§ **Document excerpt**
So... I've been having to take care of a matter that, much like the dentist, people try to pretend they can avoid.
I felt a lump in my breast and I couldn't pretend I didn't. I told my gynocologist and she wasn't sure it wasn't nothing, she referred me to get a mammogram. The mammogram was slightly inconclusive, they did an ultrasound. Everyone is telling me that it is most likely nothing - just a collection of tissue. But, they also weren't sure.
Fast forward to yet another appointment- I meet with a breast surgeon. She also is thinking it is nothing, but again, isn't sure. She wants a biopsy.
I went to all these appointments, hoping someone would just definitively tell me it was nothing!!
But, though it is hard and scary, this is my health and my life.
So, the biopsy was done yesterday. Results by end of next week.
I was pretty damned sore when the anesthesia wore off... And sore today. The doctor said not to exercise or do anything strenuous this weekend. I now see why!!

§ **Records provided**
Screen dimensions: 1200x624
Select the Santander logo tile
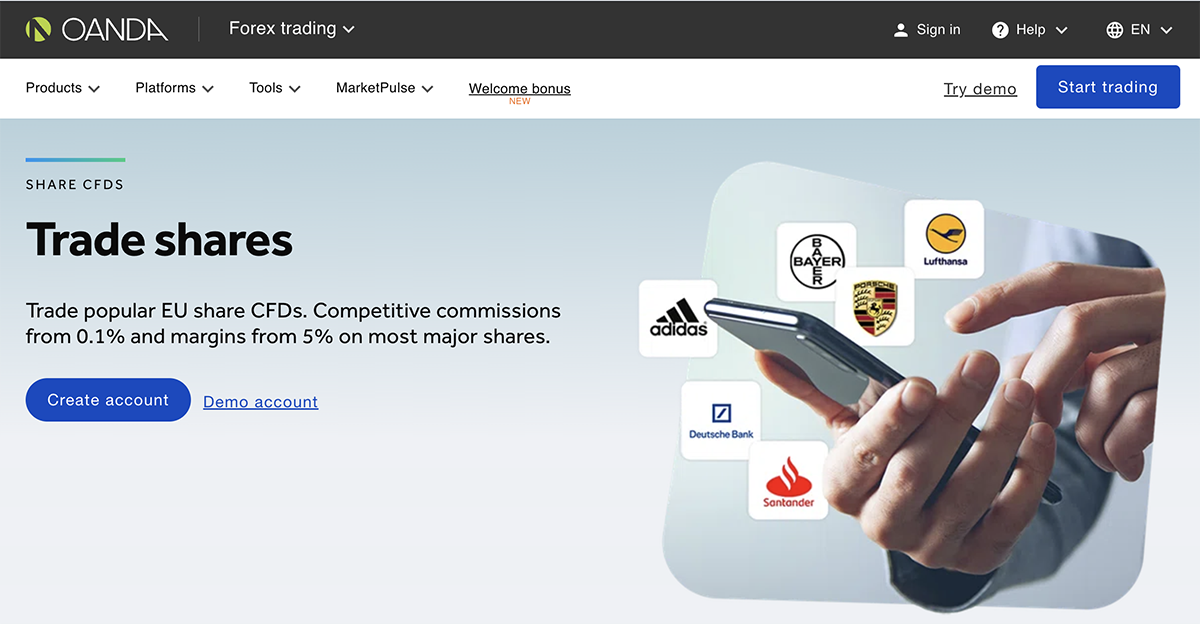(788, 480)
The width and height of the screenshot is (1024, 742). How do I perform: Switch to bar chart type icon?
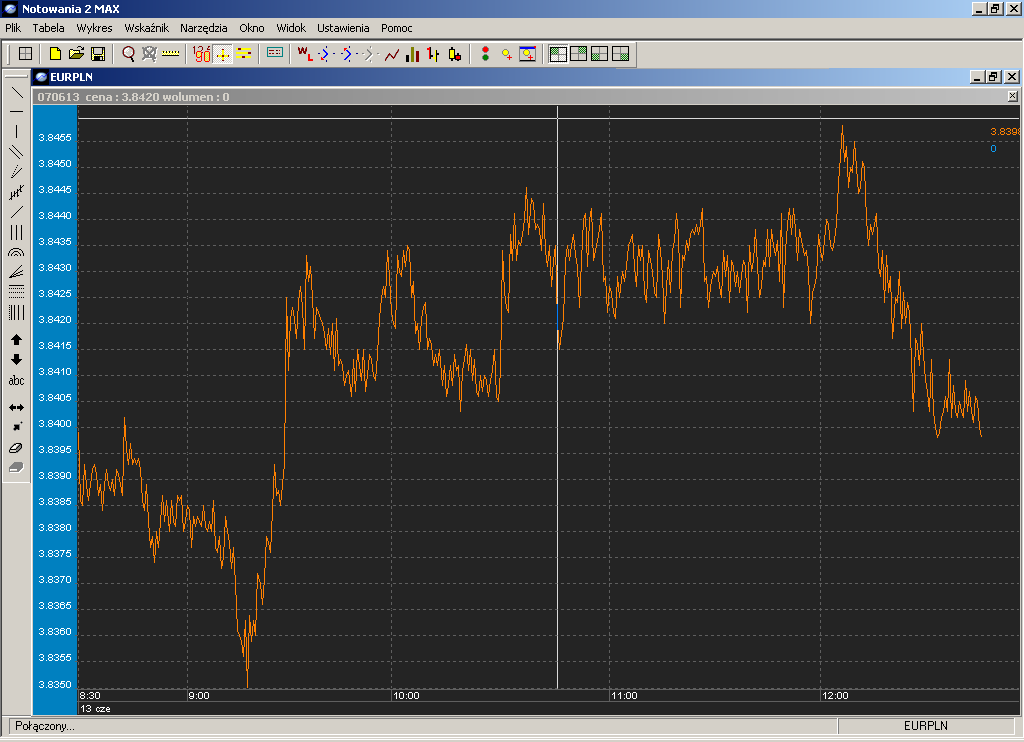(x=412, y=54)
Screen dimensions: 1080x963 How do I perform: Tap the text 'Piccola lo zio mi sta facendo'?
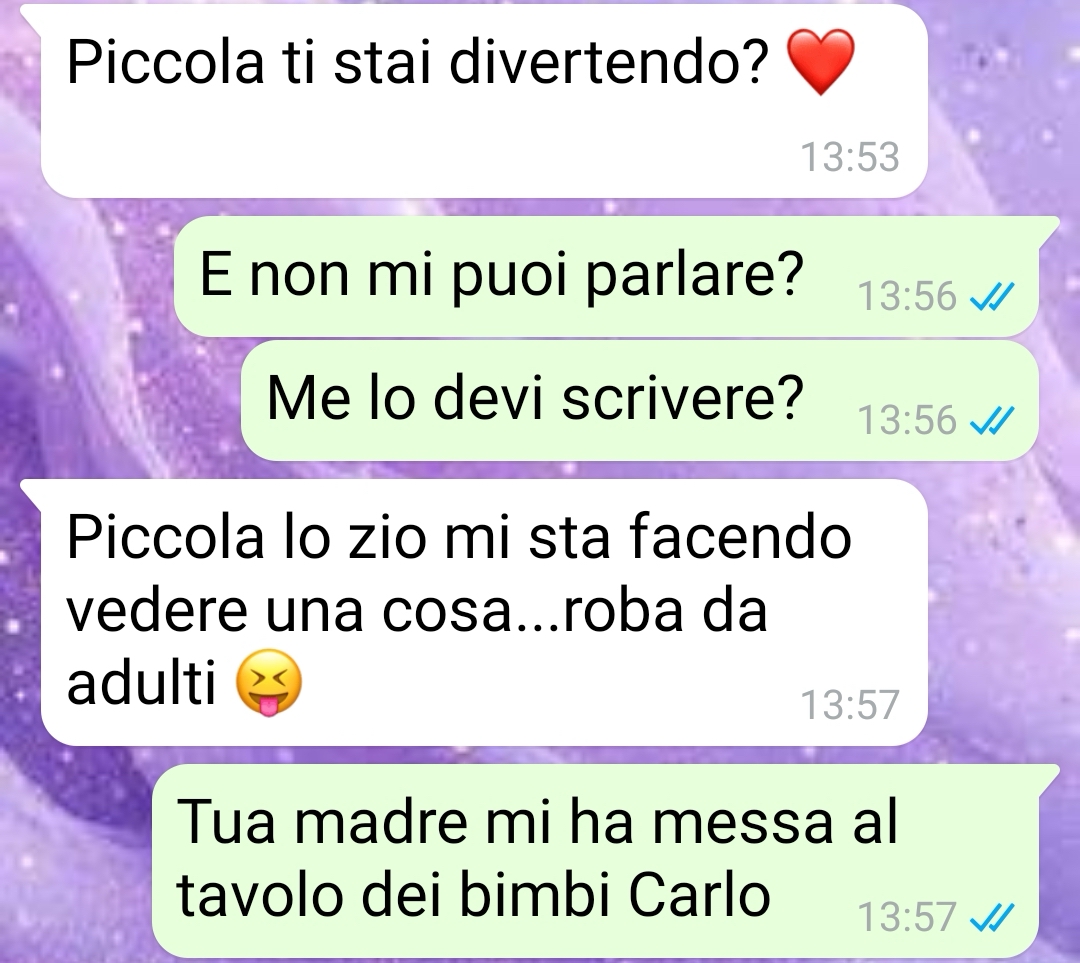tap(459, 538)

§ **Exercises**
1. In the post about the breast lump, when does the writer expect the biopsy results?
2. List every medical test or procedure named in the post about the breast lump.
3. Continue the post about the breast lump from its last line.

§ **Written answers**
1. By the end of next week.

2. Mammogram, ultrasound, biopsy

3.
Worst part: couldn't sleep on my stomach, which is how I've fallen asleep every night for 25 years. It was a rough night of sleep and I don't feel well. I have a slight head cold, too boot- swollen glands and sore throat.
Today will be a restful day, a healing day.
I tell you all this because I wish for all forms of health and health care to be normalized, not scary, not taboo to talk about and NOT something to be avoided.
Dental health, mental health, gynecological health, nutritional health, whatever... These issues should not be avoided because it's uncomfortable.
My wish for you all- be proactive with your health!!
So - I am fully expecting the result to be a good one from this biopsy. I am not too anxious about it. But either way, it is best to know.